Indexing As Meaning-Making

An image of the multiple definitions of index

By Andie Alexander

I’m currently creating an index for an edited volume, and while I’ve repaginated an index before (for the new edition of a book), this is the first time that I have ever compiled an index from scratch. As I’ve been going through the book, I’ve been marking all of the important thoughts, people, theories, etc. Well, I say “important” not because those ideas and names are self-evidently interesting; after all, who would think that Ebenezer Scrooge or the recent Disney⋅Pixar film Inside Out would be among the indexed items for an edited volume in religious studies?

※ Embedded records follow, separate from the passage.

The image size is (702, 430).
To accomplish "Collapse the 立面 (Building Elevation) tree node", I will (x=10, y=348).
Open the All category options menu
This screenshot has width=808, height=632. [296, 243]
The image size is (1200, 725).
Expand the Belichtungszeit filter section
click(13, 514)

Much like the above etymological definition of “index” suggests, indices (or rather indexers — i.e., me), to be more precise, do “discover,” “point out,” and “disclose” information to their readers. That is to say that indices are neither self-evident nor neutral descriptors of a book’s contents. For what would a neutral descriptor even be? The number of times a word appeared? Well no, because apart from the word “the” making an extraordinary number of appearances, even doing such a word count seems to privilege quantity of word usage over the general argument those words are making. That said, indices are anything but neutral and are themselves, by nature of being a human production, very much situated and, yes, biased (they have a viewpoint). So for me, the indexer, to compile a list of what I and those editing the volume deem relevant for the work, I must have a certain understanding of the argument of the book to determine whether Ebenezer Scrooge is worth including in the index — worth offering to a reader as a hint of more to come. That is, in selecting people, places, and ideas for the index, I have to consider which ones I think best direct and support the arguments, theories, and e.g.s of the volume.  

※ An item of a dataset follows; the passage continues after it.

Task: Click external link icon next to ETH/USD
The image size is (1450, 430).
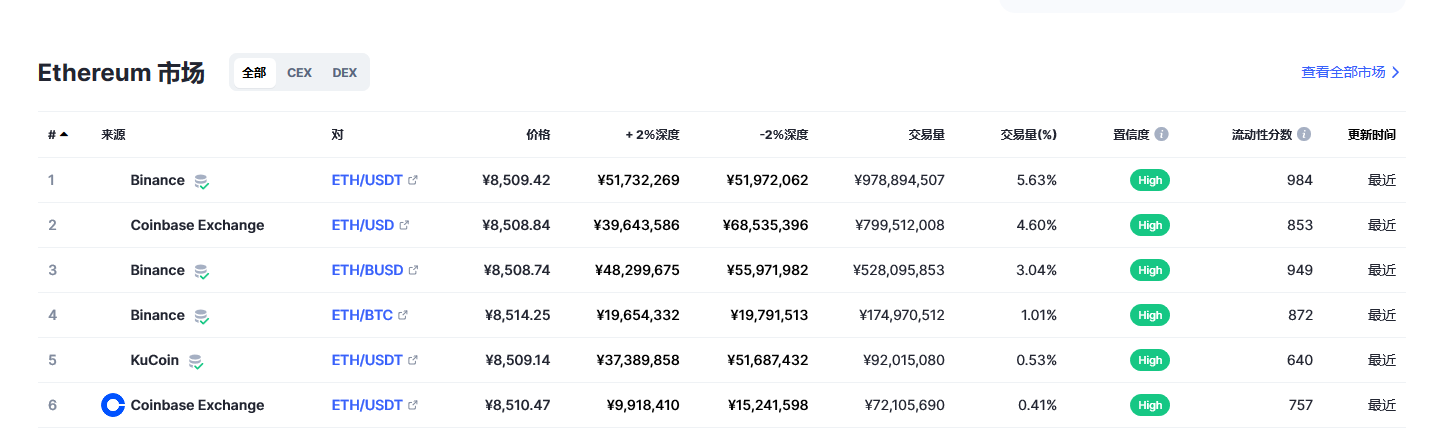Action: point(404,225)
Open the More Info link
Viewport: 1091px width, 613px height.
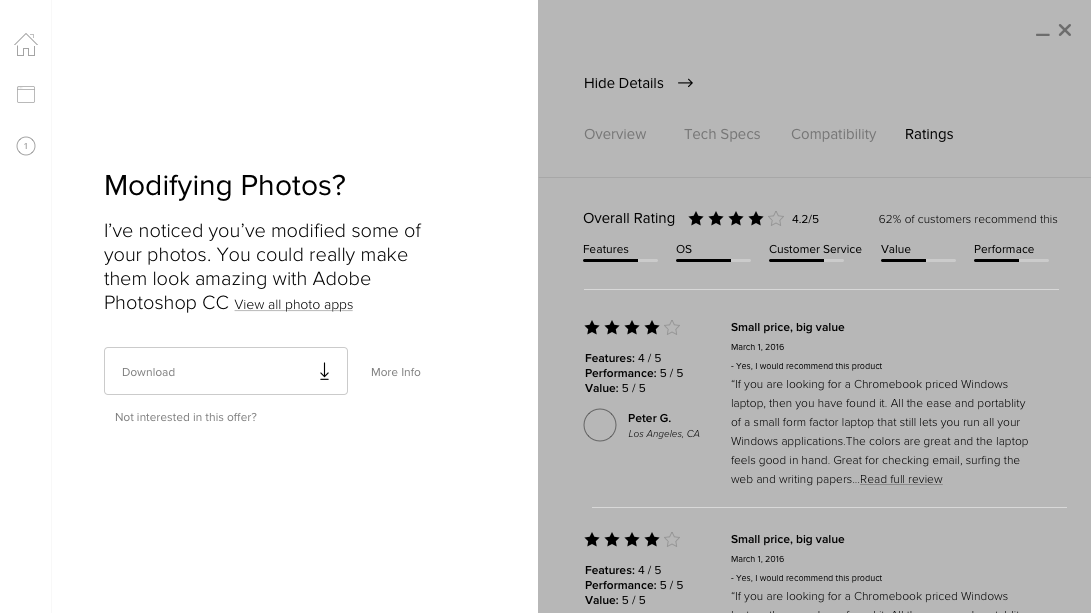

The choices involved in indexing remind me of the time I put together my first would-be syllabus for an Introduction to Religious Studies course as a class assignment. In fact, the assignment prompted a debate among the class of how best to put such a document together. Given that our course was a seminar on Religions in America, the question of what to include in American religious history syllabus (i.e., Church history, Southern history, Indigenous history, African American history, etc.) became our primary focus. Should we attempt to make a syllabus that attempts to be all-inclusive or should we instead acknowledge our own biases and perspectives in the process? Having chosen the latter, I was chastised by some of my classmates for having an intro to religious studies syllabus that addressed more social theory than it did “religion”. My response was that all-inclusive narratives of religious history in the U.S. aren’t necessarily unproductive, but that in my mind, that they distract us from seeing different agendas at work.

By constructing a syllabus rooted in different theories of religion, I was not only acknowledging my perspectives but also constructing a particular argument about the academic study of religion. As one of my professors once said (influenced by J. Z. Smith, as I recall), the syllabus was the first reading assignment of the semester because it gave the students an opportunity to learn about them (the prof) and their approach — the class itself was an argument. That has always stuck with me throughout my studies, reminding me to read everything with a critical eye: primary sources and secondary sources alike.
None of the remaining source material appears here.